3. If the dough doesn't seem to want to build up enough strength during shaping (IOW it's very slack), keep stretching it out and rolling it up again and it will usually tighten up.  If it doesn't, refrigerate the dough overnight and shape into a loaf the next day.  Sometimes after this the dough will build strength that it wouldn't before.

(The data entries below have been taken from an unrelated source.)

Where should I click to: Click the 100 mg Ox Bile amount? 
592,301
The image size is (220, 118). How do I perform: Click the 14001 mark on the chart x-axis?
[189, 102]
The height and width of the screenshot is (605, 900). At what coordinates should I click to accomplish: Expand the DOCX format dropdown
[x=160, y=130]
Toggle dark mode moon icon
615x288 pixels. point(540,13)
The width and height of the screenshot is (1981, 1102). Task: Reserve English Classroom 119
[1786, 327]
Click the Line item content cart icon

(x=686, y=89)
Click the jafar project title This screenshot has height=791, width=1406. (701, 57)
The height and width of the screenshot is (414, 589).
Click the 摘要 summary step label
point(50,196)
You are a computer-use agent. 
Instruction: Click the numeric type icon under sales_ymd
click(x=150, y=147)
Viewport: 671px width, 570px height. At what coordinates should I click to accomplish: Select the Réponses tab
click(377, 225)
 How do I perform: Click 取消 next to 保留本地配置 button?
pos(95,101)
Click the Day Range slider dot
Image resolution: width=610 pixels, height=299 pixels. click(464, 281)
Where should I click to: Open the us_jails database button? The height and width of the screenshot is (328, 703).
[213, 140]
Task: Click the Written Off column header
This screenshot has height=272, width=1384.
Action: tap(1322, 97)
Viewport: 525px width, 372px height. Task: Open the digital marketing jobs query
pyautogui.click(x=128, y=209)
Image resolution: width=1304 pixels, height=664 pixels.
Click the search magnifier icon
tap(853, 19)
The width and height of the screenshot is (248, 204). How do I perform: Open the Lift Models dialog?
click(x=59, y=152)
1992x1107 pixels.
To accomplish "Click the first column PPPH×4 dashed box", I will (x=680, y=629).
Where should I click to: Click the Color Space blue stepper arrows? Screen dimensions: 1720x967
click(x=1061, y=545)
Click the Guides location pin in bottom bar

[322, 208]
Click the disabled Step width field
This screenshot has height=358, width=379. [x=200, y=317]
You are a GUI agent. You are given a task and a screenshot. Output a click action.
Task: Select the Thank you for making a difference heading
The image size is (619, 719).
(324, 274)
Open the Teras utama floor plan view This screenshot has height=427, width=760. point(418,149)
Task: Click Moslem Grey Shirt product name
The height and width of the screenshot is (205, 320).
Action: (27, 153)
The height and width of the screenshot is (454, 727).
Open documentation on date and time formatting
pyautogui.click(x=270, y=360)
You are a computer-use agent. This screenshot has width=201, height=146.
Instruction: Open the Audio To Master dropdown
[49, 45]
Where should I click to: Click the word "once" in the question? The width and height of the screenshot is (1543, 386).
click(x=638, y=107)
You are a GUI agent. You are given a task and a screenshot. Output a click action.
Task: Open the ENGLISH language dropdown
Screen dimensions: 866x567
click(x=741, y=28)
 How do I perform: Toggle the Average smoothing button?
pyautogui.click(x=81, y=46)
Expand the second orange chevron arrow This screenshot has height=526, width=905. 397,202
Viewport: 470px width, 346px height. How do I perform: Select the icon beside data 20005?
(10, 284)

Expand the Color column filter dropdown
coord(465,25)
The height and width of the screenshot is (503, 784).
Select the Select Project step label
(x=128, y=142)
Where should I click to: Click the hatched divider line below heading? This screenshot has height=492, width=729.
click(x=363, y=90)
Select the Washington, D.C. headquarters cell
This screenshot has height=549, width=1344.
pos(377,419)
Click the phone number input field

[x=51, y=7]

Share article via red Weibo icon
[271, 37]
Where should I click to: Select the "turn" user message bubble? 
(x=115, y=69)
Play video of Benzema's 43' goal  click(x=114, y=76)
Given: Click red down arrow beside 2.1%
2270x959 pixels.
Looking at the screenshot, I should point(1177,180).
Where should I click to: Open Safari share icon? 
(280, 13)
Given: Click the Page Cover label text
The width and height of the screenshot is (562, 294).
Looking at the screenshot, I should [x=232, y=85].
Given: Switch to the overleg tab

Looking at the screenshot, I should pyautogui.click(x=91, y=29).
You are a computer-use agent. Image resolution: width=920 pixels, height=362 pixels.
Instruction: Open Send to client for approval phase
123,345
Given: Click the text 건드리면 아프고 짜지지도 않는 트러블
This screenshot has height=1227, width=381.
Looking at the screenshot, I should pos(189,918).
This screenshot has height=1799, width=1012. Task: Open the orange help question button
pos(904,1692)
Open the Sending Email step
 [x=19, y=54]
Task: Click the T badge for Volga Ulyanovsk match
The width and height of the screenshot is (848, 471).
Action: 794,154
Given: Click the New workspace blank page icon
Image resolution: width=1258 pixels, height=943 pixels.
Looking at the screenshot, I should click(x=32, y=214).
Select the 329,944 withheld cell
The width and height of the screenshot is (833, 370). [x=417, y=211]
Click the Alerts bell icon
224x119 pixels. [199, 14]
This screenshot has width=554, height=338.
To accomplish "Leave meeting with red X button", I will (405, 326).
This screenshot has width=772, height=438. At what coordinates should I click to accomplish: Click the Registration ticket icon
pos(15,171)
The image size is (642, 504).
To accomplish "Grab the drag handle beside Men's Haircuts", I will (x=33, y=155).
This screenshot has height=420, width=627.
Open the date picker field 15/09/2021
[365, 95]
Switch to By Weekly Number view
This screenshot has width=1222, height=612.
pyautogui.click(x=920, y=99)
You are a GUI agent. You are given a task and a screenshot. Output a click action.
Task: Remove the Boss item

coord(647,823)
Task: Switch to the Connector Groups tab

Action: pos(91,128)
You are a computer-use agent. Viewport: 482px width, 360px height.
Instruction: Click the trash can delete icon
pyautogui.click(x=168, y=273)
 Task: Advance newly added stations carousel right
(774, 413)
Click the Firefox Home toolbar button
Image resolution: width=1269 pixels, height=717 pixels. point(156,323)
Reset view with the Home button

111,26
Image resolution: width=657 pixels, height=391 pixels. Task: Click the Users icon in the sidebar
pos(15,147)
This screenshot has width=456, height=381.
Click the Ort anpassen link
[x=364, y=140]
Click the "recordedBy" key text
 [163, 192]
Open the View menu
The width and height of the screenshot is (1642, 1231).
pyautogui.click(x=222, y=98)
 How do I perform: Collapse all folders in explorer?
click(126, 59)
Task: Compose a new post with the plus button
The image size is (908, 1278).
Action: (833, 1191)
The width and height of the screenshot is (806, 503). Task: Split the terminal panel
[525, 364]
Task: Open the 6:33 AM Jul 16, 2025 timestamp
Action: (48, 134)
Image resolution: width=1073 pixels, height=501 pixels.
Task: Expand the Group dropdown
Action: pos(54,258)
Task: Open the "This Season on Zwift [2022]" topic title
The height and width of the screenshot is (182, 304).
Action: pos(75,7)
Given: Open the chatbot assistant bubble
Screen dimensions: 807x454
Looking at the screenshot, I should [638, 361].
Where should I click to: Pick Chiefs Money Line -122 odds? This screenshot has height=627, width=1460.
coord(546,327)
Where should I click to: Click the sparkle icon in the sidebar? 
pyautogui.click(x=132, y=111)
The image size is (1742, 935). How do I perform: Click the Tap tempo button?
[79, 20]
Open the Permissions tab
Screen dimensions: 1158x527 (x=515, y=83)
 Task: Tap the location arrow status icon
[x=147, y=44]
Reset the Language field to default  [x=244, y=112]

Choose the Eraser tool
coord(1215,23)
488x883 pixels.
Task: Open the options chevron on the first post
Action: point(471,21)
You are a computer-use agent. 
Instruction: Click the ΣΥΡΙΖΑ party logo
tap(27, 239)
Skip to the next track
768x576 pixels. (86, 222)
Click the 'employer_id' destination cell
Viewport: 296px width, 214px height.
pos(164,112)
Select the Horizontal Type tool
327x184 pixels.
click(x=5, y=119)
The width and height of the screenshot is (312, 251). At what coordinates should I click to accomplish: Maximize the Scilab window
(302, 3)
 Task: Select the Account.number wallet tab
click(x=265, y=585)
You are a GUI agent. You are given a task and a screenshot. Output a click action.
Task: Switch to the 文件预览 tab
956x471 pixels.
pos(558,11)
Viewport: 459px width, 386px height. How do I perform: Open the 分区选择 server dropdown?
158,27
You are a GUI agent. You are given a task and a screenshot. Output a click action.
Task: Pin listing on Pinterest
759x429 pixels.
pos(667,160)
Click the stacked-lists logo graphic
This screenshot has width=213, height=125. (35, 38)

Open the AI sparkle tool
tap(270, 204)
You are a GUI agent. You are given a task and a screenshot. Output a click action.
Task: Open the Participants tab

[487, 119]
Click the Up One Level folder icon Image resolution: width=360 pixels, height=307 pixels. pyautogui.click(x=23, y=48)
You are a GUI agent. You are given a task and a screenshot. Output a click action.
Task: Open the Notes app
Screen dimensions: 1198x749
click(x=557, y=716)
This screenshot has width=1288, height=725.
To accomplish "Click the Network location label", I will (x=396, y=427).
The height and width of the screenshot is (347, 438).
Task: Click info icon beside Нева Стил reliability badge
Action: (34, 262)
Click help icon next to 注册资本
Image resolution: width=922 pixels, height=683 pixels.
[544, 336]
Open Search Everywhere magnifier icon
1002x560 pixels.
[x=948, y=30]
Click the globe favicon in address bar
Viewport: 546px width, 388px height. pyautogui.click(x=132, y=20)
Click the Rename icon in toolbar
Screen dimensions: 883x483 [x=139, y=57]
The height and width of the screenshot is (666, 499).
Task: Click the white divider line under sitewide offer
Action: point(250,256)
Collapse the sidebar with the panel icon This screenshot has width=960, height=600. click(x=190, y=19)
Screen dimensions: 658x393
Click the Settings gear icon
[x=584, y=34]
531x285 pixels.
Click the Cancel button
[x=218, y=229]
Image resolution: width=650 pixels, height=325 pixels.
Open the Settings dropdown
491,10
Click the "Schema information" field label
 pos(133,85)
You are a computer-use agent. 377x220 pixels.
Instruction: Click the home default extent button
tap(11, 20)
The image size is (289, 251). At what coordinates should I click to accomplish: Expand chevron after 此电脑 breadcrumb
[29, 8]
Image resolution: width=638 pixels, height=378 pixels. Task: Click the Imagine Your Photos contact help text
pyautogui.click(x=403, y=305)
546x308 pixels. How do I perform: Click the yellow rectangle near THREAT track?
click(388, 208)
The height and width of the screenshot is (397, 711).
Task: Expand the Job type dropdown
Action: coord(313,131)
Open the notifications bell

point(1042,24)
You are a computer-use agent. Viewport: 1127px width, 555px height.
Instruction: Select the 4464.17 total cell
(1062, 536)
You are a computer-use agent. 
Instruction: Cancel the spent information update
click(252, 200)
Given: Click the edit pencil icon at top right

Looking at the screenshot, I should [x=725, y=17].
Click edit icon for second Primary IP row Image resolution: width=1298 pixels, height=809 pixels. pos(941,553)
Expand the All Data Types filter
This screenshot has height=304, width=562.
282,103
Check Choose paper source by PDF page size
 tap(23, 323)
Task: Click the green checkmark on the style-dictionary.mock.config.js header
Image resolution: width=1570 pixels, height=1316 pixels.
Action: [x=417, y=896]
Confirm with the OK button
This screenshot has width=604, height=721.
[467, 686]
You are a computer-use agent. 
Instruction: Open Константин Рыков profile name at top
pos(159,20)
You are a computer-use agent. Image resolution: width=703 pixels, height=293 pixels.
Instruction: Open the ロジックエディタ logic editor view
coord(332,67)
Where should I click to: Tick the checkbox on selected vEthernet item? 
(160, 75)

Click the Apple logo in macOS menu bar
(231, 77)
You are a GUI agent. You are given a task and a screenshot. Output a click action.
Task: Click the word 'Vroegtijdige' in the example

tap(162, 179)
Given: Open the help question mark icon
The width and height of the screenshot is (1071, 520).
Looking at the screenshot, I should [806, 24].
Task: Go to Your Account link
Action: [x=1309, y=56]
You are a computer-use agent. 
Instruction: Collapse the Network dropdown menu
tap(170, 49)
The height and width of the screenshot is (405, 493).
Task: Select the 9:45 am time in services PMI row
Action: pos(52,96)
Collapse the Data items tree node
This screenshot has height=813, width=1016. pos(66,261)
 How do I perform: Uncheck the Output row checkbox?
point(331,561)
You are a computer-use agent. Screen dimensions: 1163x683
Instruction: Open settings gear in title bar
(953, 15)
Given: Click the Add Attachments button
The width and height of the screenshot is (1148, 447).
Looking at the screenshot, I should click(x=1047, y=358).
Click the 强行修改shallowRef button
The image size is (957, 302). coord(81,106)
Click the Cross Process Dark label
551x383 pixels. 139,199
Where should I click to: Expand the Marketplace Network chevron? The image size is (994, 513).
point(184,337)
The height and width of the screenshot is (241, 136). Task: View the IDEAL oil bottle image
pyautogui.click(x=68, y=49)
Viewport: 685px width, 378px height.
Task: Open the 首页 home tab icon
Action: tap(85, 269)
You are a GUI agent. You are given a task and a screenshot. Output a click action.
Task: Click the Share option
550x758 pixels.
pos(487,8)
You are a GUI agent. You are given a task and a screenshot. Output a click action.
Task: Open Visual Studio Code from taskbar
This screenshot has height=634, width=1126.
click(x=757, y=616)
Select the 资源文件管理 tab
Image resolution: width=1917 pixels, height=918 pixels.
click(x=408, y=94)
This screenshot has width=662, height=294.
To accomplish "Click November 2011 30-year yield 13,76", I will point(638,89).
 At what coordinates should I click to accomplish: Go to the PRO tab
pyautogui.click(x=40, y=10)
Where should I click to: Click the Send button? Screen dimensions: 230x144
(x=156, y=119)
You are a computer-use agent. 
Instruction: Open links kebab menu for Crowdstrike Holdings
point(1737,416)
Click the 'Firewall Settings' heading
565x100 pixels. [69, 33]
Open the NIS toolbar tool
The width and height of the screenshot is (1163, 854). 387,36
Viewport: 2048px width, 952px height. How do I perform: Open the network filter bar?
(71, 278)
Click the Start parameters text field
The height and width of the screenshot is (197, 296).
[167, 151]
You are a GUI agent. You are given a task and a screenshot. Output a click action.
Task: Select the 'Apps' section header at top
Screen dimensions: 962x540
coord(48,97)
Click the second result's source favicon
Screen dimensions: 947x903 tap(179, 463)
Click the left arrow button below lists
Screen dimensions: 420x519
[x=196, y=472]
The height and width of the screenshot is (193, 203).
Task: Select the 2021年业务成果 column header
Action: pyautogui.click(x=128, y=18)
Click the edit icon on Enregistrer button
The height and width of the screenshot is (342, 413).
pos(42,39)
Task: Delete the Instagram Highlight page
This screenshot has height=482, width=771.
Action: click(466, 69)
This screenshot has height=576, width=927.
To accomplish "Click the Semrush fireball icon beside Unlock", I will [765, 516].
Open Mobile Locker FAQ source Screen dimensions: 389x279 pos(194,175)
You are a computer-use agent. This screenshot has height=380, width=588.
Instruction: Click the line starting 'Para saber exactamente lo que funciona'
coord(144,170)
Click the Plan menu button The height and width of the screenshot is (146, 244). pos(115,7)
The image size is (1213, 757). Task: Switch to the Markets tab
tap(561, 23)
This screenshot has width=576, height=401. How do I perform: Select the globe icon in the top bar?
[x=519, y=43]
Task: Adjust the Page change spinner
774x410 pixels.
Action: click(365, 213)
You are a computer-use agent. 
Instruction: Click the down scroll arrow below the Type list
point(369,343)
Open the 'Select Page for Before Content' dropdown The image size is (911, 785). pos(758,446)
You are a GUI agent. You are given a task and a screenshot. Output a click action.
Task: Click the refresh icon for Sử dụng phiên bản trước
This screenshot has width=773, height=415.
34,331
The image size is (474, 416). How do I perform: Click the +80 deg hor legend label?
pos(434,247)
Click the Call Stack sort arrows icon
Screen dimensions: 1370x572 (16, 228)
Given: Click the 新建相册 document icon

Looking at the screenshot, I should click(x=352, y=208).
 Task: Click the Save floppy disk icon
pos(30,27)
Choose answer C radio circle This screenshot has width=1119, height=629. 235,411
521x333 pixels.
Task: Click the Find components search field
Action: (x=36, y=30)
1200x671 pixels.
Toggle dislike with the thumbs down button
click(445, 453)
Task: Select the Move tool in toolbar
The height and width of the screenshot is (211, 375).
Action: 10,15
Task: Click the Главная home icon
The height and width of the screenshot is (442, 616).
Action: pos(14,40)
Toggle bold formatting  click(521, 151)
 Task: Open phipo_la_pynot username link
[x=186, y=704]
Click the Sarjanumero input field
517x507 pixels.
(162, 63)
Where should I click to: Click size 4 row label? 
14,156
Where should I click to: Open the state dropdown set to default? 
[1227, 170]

These things have helped me quite a lot.

Tom

louiscohen's picture
louiscohen
  1. I'm too lazy to do the sifting and treating the bran like a soaker.  
  2. I did some bassinage by accident once when I miscalculated the water amount during mixing and had to make it up at the end.  Now I do essentially what you suggest for any water over 80%, usually in the last couple of minutes of mixing. 
  3. That's a good suggestion.  That's basically what the Workday 100% WW calls for with a retarded proof overnight in the fridge, snug in the bannetons.  Rye doughs often ferment in an hour or less and proof in same amount of time. They don't build up much if any gluten, anyway.  Bur rye dough has a lot in common with wet concrete.

2a.  I just figured out how to adjust the mixing times in "Bread" for my Kitchenaid stand mixer instead of the commercial mixers that Hamelman uses in "Bread".  If I double the time at speed 2 in the KA (the KA at speed 1 is pretty much the same as the commercial mixers), it should behave more like the book expects. 

rainydaybread's picture
rainydaybread

The Laurel’s Kitchen Bread Book is a book from 2003 that has some 100% whole wheat recipes in it which are lower hydration. You might find it in a library. I loved the taste of high hydration doughs, but I finally got tired of dealing with them and went back to lower hydration. My favorite everyday bread now is a version of Laurel's Basic Whole Wheat Bread. Hers is 100% whole wheat.

I made two changes to her recipe. I converted the active dry yeast amounts to instant dry yeast and I make it with 50% Bob’s Red Mill stone-ground wheat flour and 50% high protein white flour similar to King Arthur Bread flour. The hydration is 73% and it is wonderful to work with. I don’t even flour the bread board and it is slightly tacky and easy to divide and shape. I have recently been thinking about trying it with 100% whole wheat, although I do love the current version I am making.

I have made this recipe for years, but in the past I was getting loaves that were more dense and drier than the ones I am getting now. I am not sure if it is the flour, the yeast conversion, or the proofing box that has made the difference. The proofing box runs at 72° which is room temperature, so I tend to discount it’s impact.

louiscohen's picture
louiscohen

I need to keep my glycemic index (speed of conversion of food to blood glucose) down, so I try to use as much whole grains as I can, at some sacrifice to volume and openness of the crumb.  So I'm trying to improve my skills with high hydration doughs.

Longer mixing times at speed 2 and more folds during bulk fermentation should help.